• The data:

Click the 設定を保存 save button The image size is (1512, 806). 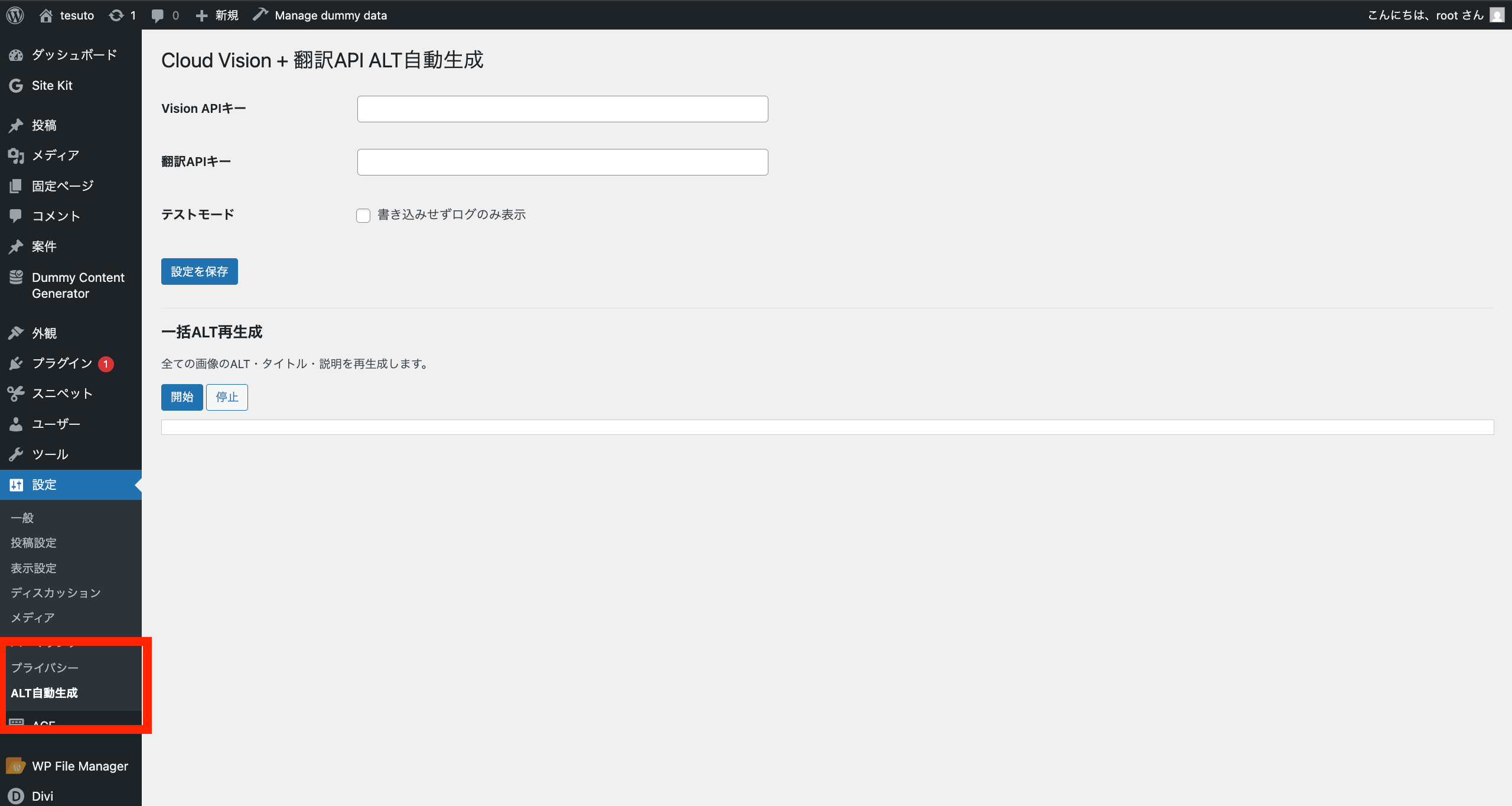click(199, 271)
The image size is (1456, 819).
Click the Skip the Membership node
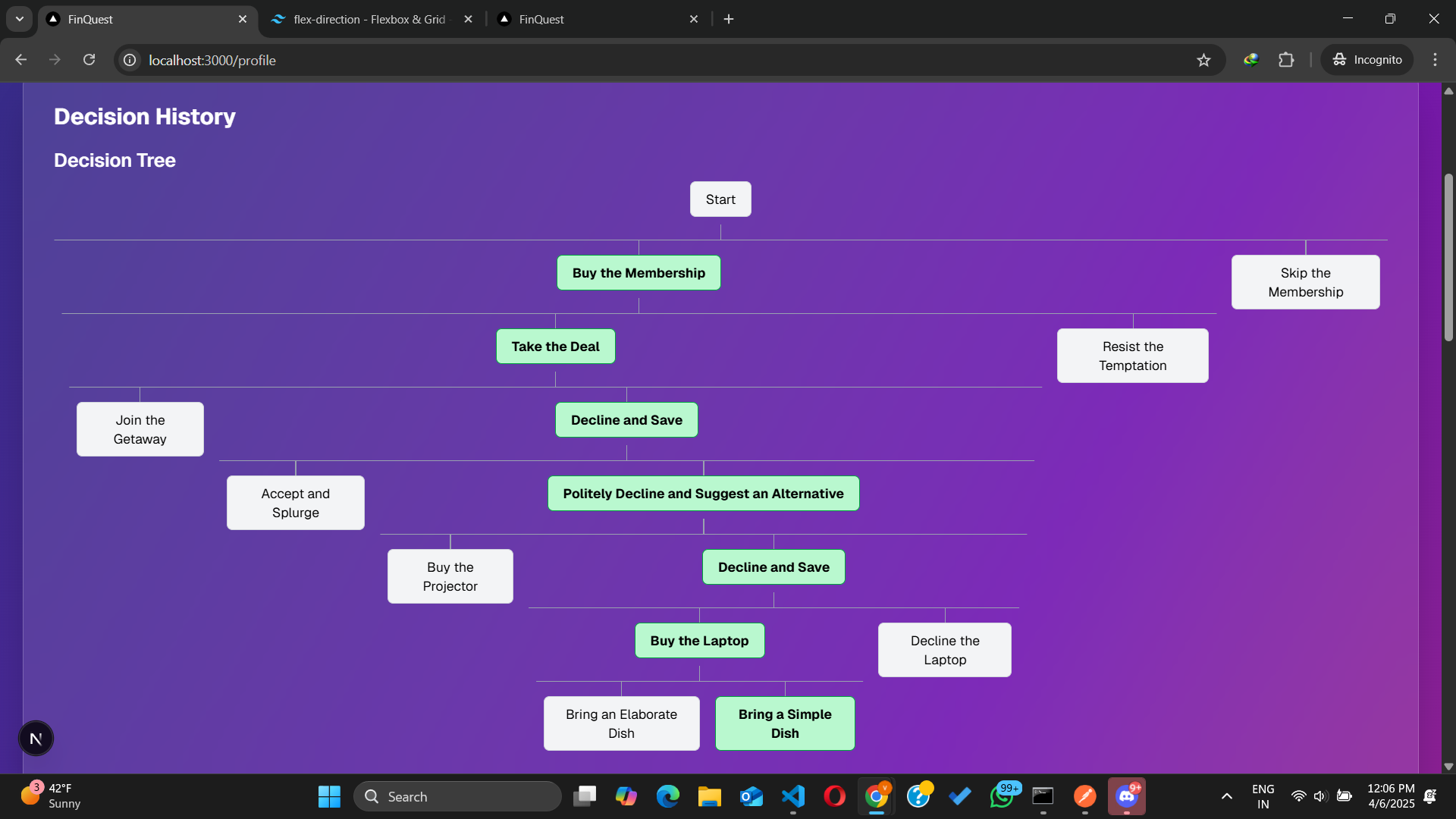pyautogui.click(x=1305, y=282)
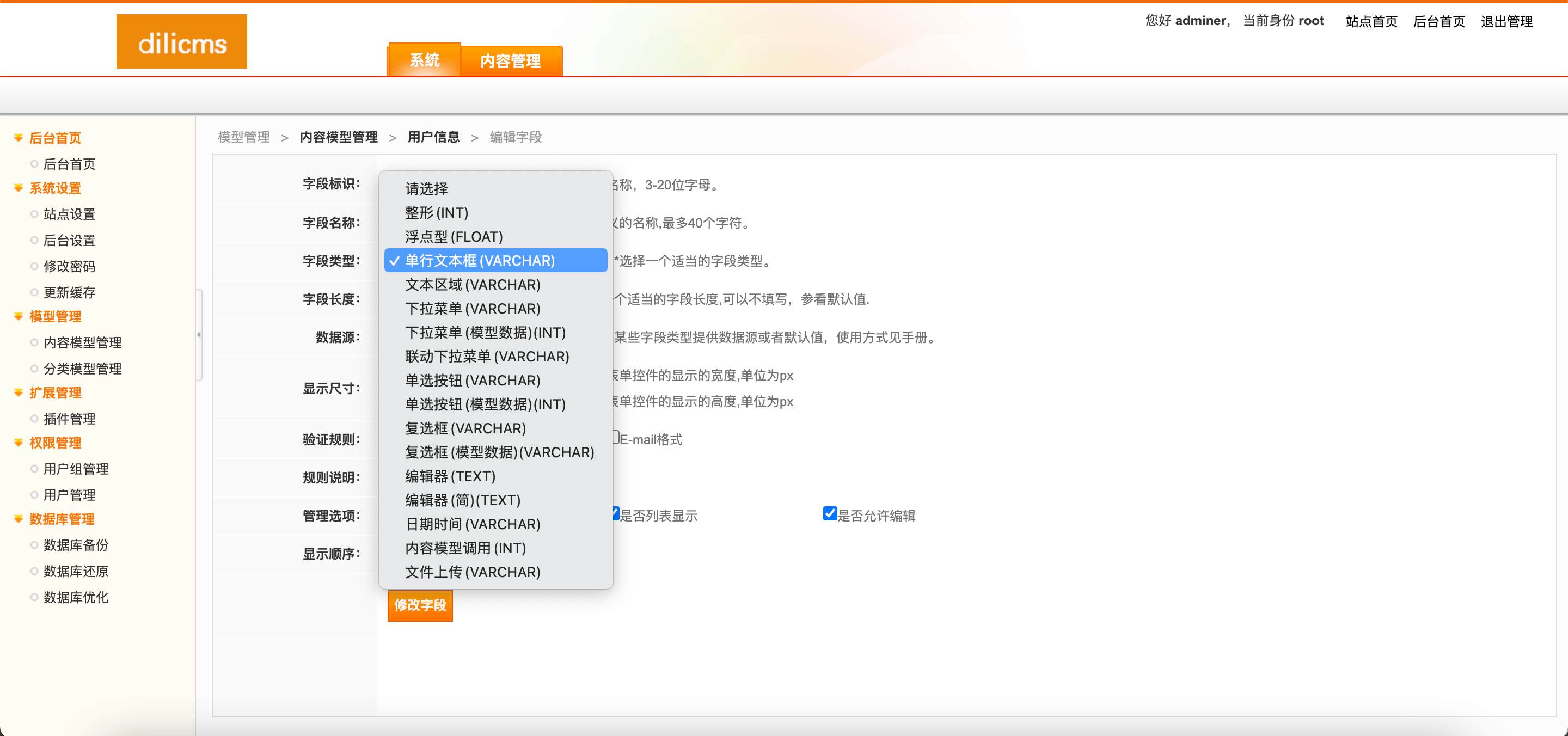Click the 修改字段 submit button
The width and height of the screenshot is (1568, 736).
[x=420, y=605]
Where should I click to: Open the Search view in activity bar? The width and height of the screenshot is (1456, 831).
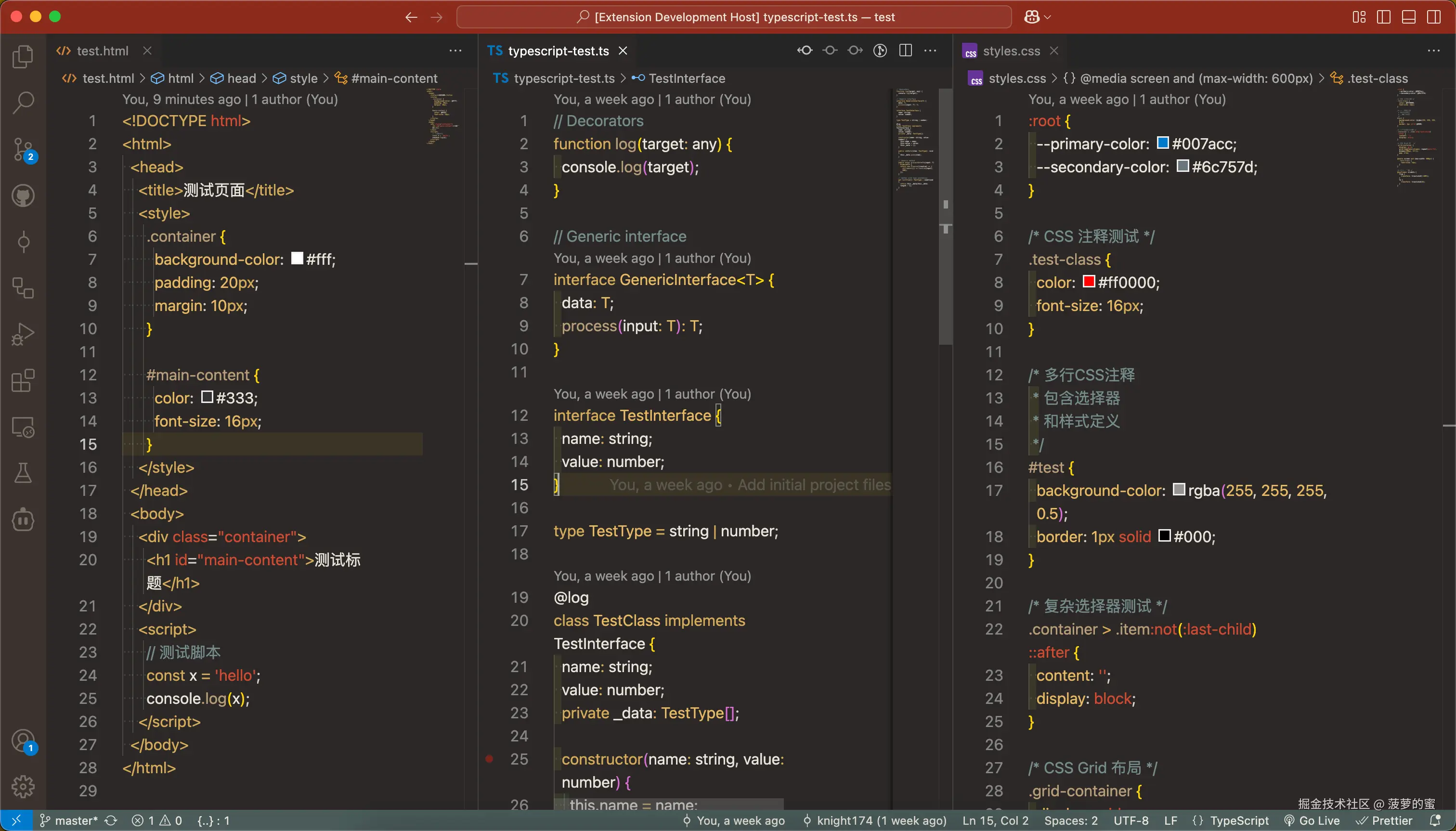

• Work item: Omit the pictures, and please restate word for word the lines running from the line with "Click the Skip the Membership node" to the end of the entries.

• Output below:
Click the Skip the Membership node
pyautogui.click(x=1305, y=282)
Click the 修改字段 submit button
The width and height of the screenshot is (1568, 736).
[x=420, y=605]
Where should I click to: Open the Search view in activity bar? The width and height of the screenshot is (1456, 831).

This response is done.